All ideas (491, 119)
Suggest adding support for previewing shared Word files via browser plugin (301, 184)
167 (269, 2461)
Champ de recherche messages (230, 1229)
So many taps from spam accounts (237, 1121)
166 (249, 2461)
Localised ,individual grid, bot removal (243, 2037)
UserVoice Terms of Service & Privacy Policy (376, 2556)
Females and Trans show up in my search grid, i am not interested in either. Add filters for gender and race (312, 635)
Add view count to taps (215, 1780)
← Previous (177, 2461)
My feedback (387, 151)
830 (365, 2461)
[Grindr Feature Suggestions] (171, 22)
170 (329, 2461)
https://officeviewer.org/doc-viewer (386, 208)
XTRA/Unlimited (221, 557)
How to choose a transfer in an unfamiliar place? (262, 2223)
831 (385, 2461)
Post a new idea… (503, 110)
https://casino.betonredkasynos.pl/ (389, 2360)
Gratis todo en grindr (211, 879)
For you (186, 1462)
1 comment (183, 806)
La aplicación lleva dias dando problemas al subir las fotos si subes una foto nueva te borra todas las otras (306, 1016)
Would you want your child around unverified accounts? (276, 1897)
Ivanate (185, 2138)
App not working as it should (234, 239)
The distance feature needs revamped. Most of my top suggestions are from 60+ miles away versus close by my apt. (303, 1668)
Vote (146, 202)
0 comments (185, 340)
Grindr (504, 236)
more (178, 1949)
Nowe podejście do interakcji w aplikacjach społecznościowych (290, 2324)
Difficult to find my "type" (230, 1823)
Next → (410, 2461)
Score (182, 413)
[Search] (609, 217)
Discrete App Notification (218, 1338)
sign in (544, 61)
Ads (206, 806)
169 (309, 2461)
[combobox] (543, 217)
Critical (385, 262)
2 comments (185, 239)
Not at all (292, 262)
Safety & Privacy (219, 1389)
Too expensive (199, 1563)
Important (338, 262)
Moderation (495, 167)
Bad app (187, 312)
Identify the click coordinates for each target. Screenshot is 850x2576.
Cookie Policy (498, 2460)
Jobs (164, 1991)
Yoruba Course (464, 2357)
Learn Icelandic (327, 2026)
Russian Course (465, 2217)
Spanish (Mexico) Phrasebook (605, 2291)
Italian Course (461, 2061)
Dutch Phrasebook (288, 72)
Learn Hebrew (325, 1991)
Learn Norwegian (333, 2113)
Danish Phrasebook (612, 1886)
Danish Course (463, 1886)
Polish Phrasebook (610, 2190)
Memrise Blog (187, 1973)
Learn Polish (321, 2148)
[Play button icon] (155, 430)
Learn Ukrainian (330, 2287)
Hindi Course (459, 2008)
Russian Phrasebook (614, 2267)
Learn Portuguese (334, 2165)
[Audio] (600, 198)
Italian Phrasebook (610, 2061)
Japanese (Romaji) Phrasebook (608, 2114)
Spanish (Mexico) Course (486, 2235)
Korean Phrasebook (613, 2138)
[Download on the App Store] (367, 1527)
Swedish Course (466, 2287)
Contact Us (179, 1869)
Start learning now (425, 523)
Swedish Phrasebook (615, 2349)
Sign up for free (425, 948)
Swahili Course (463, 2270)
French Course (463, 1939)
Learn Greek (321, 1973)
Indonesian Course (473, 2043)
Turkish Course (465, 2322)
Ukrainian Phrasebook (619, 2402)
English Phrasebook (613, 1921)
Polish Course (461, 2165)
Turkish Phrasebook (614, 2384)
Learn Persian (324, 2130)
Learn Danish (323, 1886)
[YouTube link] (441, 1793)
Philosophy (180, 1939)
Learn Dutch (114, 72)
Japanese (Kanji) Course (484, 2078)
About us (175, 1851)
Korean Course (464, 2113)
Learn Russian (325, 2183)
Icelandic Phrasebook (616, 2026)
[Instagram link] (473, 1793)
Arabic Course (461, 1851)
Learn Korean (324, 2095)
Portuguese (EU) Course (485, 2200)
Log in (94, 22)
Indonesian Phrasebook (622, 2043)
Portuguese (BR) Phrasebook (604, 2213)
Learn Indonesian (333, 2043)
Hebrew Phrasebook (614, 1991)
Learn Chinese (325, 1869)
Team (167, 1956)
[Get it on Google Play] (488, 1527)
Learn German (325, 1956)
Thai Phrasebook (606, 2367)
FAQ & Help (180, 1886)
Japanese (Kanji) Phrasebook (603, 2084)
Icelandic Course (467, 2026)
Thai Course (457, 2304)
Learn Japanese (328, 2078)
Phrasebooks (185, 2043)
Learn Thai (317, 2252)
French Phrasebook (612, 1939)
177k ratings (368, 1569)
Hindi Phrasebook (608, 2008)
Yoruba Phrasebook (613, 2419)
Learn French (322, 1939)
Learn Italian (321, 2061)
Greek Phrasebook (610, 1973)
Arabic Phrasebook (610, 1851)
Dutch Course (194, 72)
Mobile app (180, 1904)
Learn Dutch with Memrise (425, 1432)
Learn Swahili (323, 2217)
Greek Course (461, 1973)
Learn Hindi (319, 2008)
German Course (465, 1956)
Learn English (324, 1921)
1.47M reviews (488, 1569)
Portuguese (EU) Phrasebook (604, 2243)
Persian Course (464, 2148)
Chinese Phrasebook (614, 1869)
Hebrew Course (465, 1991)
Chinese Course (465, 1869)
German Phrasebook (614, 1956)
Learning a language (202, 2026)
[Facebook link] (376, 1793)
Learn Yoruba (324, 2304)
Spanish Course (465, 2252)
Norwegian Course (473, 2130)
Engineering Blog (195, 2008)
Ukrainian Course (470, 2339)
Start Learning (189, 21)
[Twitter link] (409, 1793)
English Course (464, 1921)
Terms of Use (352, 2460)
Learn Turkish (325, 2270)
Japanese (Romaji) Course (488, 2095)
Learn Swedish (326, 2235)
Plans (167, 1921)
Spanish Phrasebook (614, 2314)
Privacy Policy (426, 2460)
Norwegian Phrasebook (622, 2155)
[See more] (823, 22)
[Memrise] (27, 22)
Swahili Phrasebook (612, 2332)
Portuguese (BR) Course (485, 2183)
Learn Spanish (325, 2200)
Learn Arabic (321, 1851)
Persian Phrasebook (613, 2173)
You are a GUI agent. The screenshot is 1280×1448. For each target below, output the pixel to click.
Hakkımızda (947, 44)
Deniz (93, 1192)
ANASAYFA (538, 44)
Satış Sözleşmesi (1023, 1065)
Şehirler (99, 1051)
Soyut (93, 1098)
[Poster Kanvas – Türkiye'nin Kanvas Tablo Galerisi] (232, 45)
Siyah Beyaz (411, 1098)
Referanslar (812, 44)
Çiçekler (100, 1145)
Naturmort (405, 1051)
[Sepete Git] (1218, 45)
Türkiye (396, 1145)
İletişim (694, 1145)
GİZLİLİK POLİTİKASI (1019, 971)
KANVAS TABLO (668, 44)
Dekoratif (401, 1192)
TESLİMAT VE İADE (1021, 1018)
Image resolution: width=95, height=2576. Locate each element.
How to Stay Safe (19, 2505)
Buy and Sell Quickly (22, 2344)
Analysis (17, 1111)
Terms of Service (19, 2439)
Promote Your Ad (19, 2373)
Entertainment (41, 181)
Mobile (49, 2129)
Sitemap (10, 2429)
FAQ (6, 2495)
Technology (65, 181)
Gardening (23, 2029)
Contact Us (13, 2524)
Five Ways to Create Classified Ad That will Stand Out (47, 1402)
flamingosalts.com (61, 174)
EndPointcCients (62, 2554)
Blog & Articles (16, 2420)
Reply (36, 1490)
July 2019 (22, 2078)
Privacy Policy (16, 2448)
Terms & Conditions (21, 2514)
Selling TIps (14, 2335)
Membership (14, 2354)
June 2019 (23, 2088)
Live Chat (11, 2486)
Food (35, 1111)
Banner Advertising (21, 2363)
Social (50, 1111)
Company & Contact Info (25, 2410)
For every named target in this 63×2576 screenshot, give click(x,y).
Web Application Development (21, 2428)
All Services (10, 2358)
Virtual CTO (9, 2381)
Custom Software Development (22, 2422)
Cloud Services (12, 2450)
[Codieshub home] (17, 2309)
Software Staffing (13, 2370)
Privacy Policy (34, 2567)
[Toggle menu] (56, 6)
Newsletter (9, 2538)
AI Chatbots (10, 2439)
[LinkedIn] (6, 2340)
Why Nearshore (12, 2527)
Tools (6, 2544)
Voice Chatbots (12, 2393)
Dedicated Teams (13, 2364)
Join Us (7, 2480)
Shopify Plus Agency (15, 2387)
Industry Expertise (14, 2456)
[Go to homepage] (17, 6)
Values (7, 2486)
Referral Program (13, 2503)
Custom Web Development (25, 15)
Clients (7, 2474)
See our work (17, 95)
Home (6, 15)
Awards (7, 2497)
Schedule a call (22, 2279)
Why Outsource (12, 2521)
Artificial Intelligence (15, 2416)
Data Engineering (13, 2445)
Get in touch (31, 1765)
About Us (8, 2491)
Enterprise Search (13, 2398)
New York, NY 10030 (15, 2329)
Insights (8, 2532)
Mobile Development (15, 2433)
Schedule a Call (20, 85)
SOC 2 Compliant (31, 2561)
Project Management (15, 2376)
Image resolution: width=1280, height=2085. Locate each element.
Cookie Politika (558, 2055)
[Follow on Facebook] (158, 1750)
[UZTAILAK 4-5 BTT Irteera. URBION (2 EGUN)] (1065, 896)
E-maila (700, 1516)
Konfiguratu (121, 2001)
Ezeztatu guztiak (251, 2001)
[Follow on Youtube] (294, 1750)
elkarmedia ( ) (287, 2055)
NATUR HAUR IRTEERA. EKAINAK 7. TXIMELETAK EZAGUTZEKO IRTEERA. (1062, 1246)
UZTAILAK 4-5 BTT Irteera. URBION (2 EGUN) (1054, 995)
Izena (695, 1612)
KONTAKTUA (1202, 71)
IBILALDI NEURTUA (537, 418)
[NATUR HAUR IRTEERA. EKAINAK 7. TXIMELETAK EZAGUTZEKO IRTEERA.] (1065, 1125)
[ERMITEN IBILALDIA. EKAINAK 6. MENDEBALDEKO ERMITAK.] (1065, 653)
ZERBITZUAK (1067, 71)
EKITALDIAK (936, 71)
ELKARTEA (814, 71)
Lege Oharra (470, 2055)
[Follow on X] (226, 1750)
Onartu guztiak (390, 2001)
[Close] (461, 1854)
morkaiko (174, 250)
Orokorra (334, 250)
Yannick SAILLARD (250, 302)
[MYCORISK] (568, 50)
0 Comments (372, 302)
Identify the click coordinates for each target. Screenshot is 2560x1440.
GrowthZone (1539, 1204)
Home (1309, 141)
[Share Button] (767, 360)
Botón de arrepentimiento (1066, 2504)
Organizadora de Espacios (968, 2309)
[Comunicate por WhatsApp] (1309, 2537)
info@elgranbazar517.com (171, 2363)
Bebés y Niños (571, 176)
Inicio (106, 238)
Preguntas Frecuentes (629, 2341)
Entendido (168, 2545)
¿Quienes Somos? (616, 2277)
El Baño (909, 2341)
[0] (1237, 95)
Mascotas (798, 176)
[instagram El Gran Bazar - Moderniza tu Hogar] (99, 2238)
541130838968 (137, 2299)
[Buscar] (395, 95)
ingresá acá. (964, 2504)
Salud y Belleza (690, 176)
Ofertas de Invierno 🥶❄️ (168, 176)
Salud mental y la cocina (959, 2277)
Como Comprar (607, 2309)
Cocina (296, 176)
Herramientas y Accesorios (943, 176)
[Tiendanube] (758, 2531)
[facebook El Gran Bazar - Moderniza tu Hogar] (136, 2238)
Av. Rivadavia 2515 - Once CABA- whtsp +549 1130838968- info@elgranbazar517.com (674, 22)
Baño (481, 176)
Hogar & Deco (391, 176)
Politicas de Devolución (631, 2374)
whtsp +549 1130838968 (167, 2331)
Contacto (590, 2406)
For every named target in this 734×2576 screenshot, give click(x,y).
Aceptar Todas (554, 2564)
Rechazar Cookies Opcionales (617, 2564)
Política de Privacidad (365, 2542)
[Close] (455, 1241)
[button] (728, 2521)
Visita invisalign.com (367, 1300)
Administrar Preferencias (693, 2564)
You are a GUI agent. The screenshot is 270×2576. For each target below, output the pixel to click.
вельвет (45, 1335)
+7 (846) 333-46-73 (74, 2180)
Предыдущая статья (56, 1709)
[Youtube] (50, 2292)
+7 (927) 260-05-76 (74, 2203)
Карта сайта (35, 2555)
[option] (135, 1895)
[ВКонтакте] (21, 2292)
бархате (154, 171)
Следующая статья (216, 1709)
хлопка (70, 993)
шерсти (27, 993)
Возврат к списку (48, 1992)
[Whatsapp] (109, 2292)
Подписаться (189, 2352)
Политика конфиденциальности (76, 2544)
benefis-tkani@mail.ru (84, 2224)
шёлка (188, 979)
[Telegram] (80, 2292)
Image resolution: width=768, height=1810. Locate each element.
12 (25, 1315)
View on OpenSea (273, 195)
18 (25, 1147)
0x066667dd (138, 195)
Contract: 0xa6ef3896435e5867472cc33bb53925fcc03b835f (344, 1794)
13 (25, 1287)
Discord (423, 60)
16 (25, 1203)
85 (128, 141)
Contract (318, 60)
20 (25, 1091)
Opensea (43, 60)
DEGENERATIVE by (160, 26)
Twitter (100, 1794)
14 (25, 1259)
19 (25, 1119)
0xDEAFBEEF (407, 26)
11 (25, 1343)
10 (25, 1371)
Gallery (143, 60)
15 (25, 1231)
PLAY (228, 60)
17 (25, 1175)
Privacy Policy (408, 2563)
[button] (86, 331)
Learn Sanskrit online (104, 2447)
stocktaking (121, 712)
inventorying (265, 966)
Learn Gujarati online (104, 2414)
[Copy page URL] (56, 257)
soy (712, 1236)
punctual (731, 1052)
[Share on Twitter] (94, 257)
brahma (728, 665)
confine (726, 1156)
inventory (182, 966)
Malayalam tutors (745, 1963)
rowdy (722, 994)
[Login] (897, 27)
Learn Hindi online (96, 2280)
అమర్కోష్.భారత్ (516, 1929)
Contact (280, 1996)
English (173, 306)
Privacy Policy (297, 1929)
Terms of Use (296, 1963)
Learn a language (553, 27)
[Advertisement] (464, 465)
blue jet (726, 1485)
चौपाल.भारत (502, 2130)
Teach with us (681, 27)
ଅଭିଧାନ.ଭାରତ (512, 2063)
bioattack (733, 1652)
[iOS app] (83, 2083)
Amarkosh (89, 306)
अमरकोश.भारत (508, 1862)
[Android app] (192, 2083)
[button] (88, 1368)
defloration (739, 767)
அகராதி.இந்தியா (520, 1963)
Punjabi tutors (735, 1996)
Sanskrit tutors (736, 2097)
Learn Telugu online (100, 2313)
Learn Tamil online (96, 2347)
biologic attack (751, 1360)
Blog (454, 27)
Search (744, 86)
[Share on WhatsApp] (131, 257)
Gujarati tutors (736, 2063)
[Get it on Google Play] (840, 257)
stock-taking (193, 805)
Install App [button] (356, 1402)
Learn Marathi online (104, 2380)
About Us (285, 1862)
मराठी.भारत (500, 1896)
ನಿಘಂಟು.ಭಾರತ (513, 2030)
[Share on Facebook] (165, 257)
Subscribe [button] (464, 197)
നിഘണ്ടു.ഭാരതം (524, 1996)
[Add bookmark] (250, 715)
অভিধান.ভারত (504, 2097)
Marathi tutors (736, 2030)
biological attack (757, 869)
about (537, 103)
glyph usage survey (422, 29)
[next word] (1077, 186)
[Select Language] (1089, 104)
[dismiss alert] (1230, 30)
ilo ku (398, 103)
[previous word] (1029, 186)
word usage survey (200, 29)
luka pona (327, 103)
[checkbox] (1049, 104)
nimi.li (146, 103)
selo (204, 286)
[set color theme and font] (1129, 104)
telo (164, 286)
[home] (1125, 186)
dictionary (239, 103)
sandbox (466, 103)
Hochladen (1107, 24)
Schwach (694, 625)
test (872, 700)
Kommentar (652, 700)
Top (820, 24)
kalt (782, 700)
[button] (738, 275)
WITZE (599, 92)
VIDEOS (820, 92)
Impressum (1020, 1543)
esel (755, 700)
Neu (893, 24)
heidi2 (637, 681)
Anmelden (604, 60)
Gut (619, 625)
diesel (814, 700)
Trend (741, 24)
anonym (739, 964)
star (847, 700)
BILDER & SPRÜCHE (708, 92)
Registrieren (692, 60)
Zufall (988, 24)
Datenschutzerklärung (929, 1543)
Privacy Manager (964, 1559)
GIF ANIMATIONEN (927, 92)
━━━━
Among the lines above, find each one containing the string "EKAINAK" and copy it.

■ Response for this exercise
NATUR HAUR IRTEERA. EKAINAK 7. TXIMELETAK EZAGUTZEKO IRTEERA. (1062, 1246)
[NATUR HAUR IRTEERA. EKAINAK 7. TXIMELETAK EZAGUTZEKO IRTEERA.] (1065, 1125)
[ERMITEN IBILALDIA. EKAINAK 6. MENDEBALDEKO ERMITAK.] (1065, 653)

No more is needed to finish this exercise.